What the task asks: The lines to copy are those holding the string "computer" in the entries below.

Data for this task:
■ ■ ■ ■ ■

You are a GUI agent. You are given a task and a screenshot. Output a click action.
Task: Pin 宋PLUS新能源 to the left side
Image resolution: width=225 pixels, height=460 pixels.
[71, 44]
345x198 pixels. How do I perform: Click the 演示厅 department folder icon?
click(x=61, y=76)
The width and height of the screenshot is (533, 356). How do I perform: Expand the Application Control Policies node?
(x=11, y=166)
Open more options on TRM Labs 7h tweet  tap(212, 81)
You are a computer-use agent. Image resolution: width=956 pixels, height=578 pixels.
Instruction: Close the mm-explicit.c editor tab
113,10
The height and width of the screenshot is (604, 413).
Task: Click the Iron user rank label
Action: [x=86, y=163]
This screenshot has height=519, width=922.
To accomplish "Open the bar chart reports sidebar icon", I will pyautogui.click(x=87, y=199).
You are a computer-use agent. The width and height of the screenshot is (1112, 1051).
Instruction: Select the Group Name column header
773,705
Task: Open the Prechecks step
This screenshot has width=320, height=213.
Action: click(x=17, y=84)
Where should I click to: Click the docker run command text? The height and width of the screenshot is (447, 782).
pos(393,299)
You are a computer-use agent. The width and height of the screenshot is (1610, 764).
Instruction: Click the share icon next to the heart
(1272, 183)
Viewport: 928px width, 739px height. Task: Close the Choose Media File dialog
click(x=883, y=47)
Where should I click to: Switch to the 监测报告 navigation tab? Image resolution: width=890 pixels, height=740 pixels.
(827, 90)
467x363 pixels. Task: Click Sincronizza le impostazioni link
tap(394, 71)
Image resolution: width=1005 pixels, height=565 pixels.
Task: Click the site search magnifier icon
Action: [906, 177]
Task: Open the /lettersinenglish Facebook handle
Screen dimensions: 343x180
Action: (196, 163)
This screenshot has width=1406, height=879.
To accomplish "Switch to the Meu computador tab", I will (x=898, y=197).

■ ■ ■ ■ ■

Response:
You are a computer-use agent. Image resolution: width=956 pixels, height=578 pixels.
You are a computer-use agent. The width and height of the screenshot is (1112, 1051).
You are a computer-use agent. The width and height of the screenshot is (1610, 764).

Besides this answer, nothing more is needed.